On Tuesday, June 17th from 12 to 1 p.m., a new online seminar of the GIAP research group will take place.
Long before the rise of Venice in the Middle Ages, late prehistoric communities had already established complex settlement patterns across the lagoonal coasts and alluvial plain of the northern Adriatic region (northeastern Italy). Due to the absence of recent sedimentation across large portions of the plain, as well as extensive land reclamation in recent centuries, archaeological traces in this region often remain visible on the surface or accessible at shallow depths.
As a result, the long-term and intensive occupation of these areas has created intricate landscape palimpsests that can be effectively investigated and disentangled. This study employs a multiproxy, multi-scalar approach—combining remote sensing (notably LiDAR), geoarchaeological coring, palynological analyses, and GIS-based spatial analysis—to assess human impact over the past 7,000 years. These methods allow for the reconstruction of environmental and landscape changes in relation to shifts in settlement dynamics.
Drawing on new data from the Friuli plain, spanning from the upper plain to the Grado-Marano lagoonal fringes, this research zooms out to examine major landscape transformations from late prehistory to modern times. Two significant cycles of deforestation and agricultural intensification are identified during the Bronze Age and Roman periods, both corresponding to the development of extensive settlement systems and substantial modifications of the natural landscape.
The Roman pottery workshop at Chiamana, located in the lower Friuli plain, flanked by hundreds of rectangular clay extraction pits. These features are visible in LiDAR-derived imagery (southern area) and historical aerial photographs (northern area).
Bionote: Giacomo Vinci is a Junior Assistant Professor (RTD-A) in the Department of Geosciences at the University of Padova and a Visiting Fellow at Newcastle University (UK). His research focuses on landscape archaeology, with particular emphasis on reconstructing human-environment interactions during late prehistoric periods. His work explores paleo-environments, settlement patterns, economic strategies, and community responses to landscape change.
Vinci employs a multidisciplinary methodological approach, integrating remote sensing, geoarchaeological fieldwork, GIS-based spatial analysis, and vegetation history through palynology.
He earned an MSc in Archaeology and Cultures of the Ancient World (with honors) from the University of Bologna in 2011, after completing an undergraduate exchange at University College London (UCL) in 2010. He received a PhD in Archaeology from the University of Udine in 2015, with a dissertation on the late prehistoric landscape of the Friulian plain. During his doctoral studies, he was a visiting scholar at the Department of Archaeology and the Palaeoenvironmental Laboratory (PLUS) at the University of Southampton (2013).
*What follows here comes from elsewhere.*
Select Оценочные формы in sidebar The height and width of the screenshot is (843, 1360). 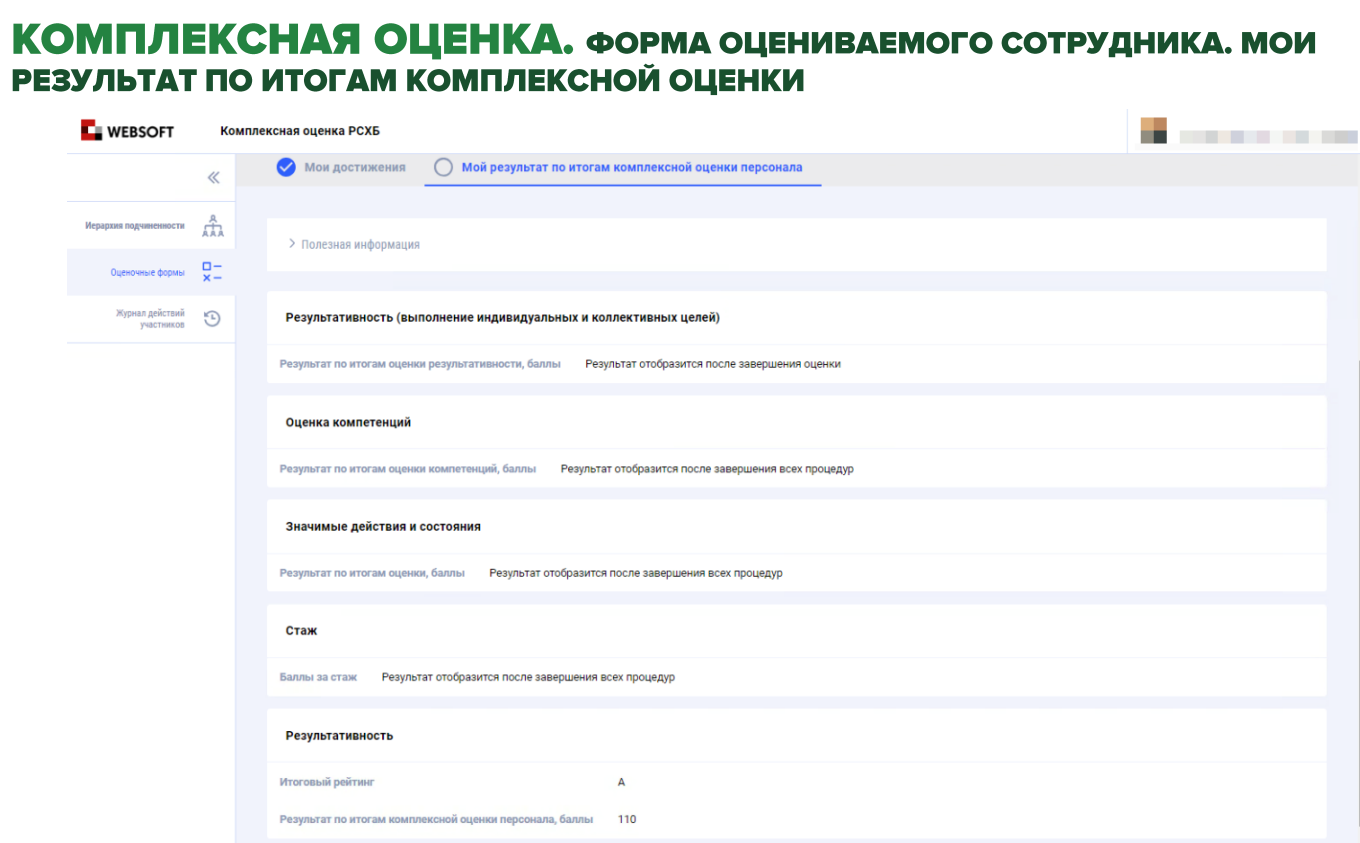click(x=147, y=273)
From 2016 to 2022, Vinci held postdoctoral research appointments at the International Centre for Theoretical Physics (ICTP) and the Universities of Trieste and Siena. During this period, he participated in and co-directed numerous archaeological field projects in Italy and abroad, including in Oman, Iraq, and across the northern Adriatic. He also worked as a professional archaeologist and consultant for international heritage institutions, contributing to high-profile projects such as the UNESCO-listed Bronze Age tower of Al-Khutm (Oman), the Neolithic pile-dwelling site of Palù di Livenza, and the Roman forts of San Rocco and Grociana Piccola near Trieste.
Most recently, Vinci served as Principal Investigator of the EU Seal of Excellence–funded project LINxS – LIviNg by the Sea: human-environment interactions in the North Mediterranean coastlands during Late Prehistory, under the supervision of Prof. Alessandro Fontana. This project examines how late prehistoric communities adapted to significant environmental transformations, using geomorphological analysis, stratigraphic coring, non-invasive survey techniques, and paleoecological reconstruction. Fieldwork is ongoing at sites across the Friulian plain, the Gorizia Karst, Dalmatia, and, more recently, the minor islands of Sicily.
To date, Vinci has co-authored more than 20 peer-reviewed articles and 16 book chapters. He is also co-editor of the special issue Under-canopy Airborne LiDAR for Archaeological Prospections in the Wooded Mediterranean Environment: Challenges, Best Practices, and Future Prospects (2025).